И пока она делала за столом бутерброды, я доплел до конца первую косичку.
– Надо завязать концы ленточками, чтобы не распускались, – сказал я. – Или еще чем-нибудь. – Я держал пальцами кончик, чтобы коса не расплелась. Взгляд мой упал на вешалку, где висело чистое посудное полотенце. Бросив косичку, я взял его и перочинным ножом отрезал от края две полоски. Полотенце было белое с красной каймой. Я вернулся, снова заплел кончик косы и завязал его бантиком из куска полотенца.
– Ты будешь похожа на негритяночку, – сказал я.
Она засмеялась и продолжала мазать хлеб арахисовым маслом.
Увидев, что кофе готов, я выключил газ. Потом занялся второй косичкой. Наклонившись, я пропустил шелковистую массу сквозь пальцы, которые сразу стали неуклюжими и шершавыми, как наждак, разделил ее на три пряди и, сплетая их, вдыхал свежий, луговой запах мокрых волос. В это время зазвонил телефон.
– Подержи пока, – сказал я Анне, сунув ей конец косички. И вышел в переднюю.
Звонила мать. Она, Патоны, ее кавалер и не знаю кто там еще собирались погрузиться в машину и поехать за сорок миль в «Ла Гранж» – кабак в соседнем округе, по дороге в столицу штата, где играли в кости и в рулетку и где лучшие люди бок о бок с худшими вдыхали синий едкий дым табака и пары контрабандного алкоголя. Мать сказала, что не знает, когда вернется, и просила не запирать дверь, потому что забыла ключ. Просьба была излишняя – в Лендинге и так никто не запирал дверей. Она сказала, чтобы я не беспокоился – ей, кажется, сегодня везет, – засмеялась и повесила трубку. Она зря просила меня не беспокоиться. Особенно насчет ее везения. Кому-кому, а ей всегда везло. Она получала все, что ей требовалось.

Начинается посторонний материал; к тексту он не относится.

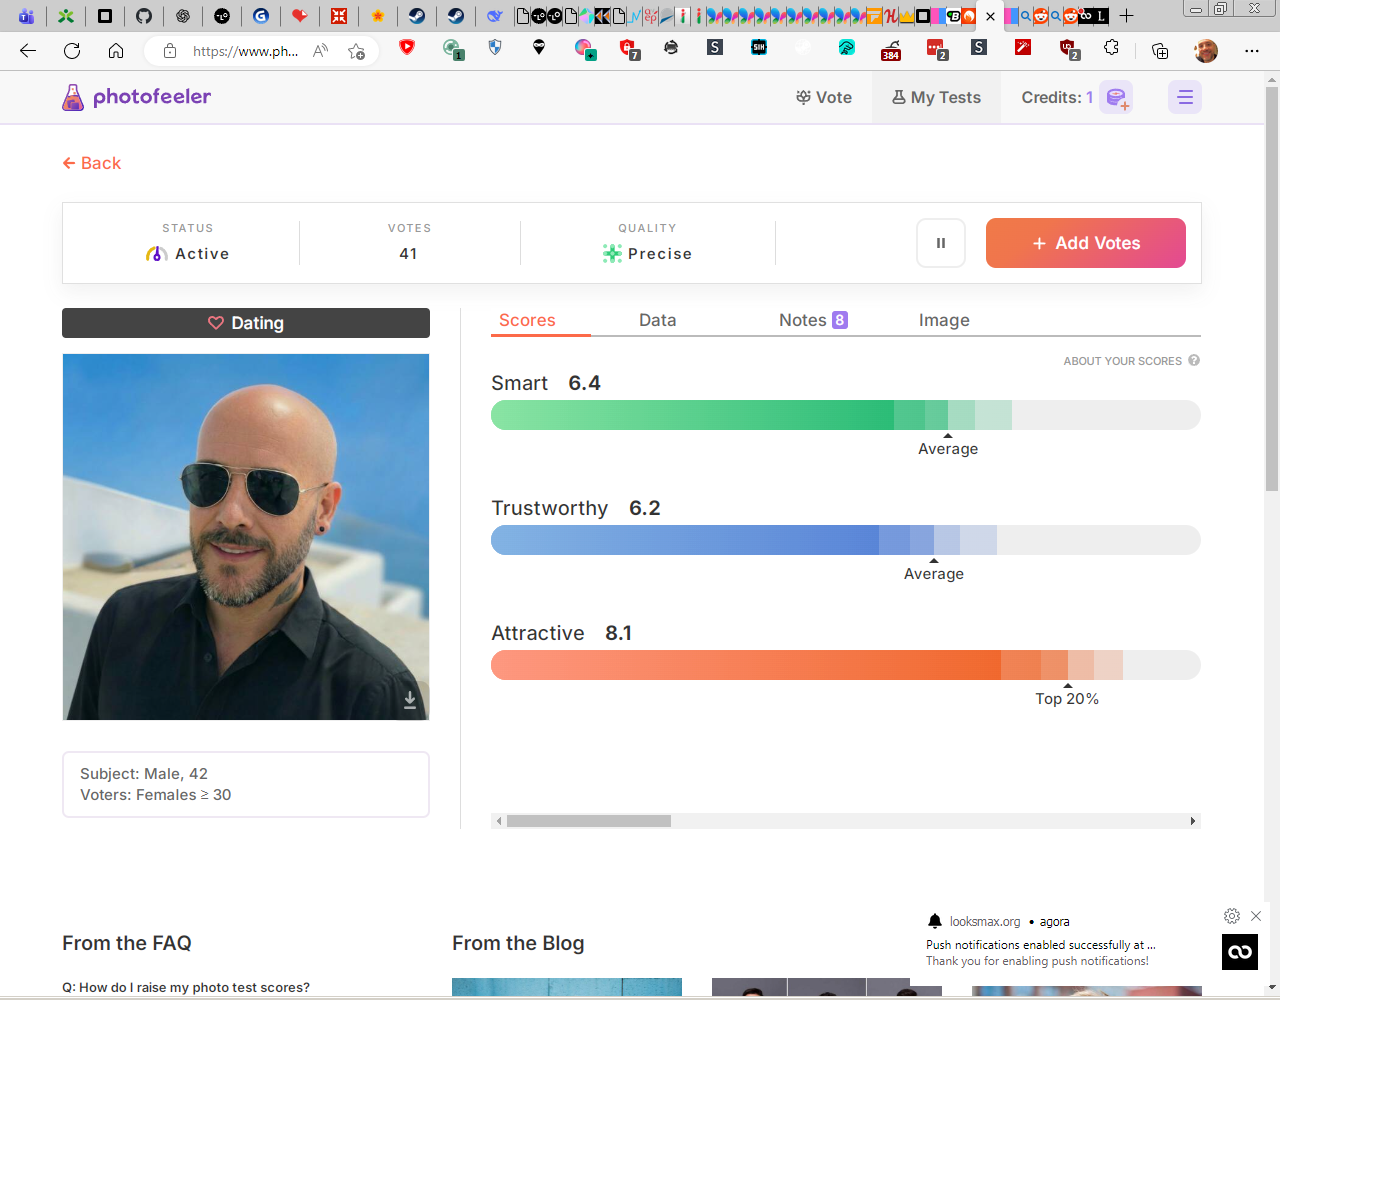Open browser extensions puzzle icon
1380x1204 pixels.
(x=1111, y=48)
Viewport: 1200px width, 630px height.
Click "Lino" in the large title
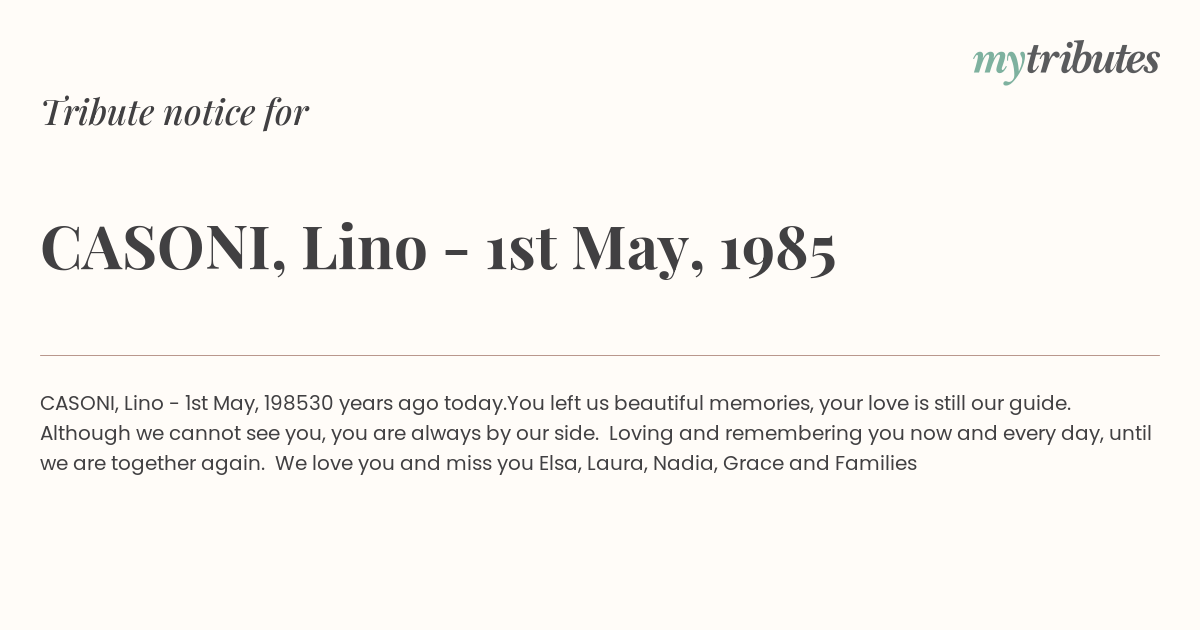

Я повесил трубку и при свете, падавшем через дверь коридора в переднюю, увидел в нескольких шагах от себя Анну – она завязывала бантик на второй косе.
– Звонила мать, – объяснил я. – Едет с Патонами в «Ла Гранж». – И добавил: – Вернется поздно.
Я вдруг почувствовал, какой пустой вокруг нас дом, как темно в комнатах, каким тяжким грузом лежит над нами темнота верхнего этажа, заполнившая комнаты и чердак и густым, но невесомым потоком льющаяся по лестнице; я почувствовал, как темно снаружи. Я смотрел на лицо Анны, в доме не слышалось ни звука. За окном капли затихающего дождя падали на листву и на крышу. Сердце у меня екнуло, по жилам побежала кровь, словно открылись какие-то шлюзы.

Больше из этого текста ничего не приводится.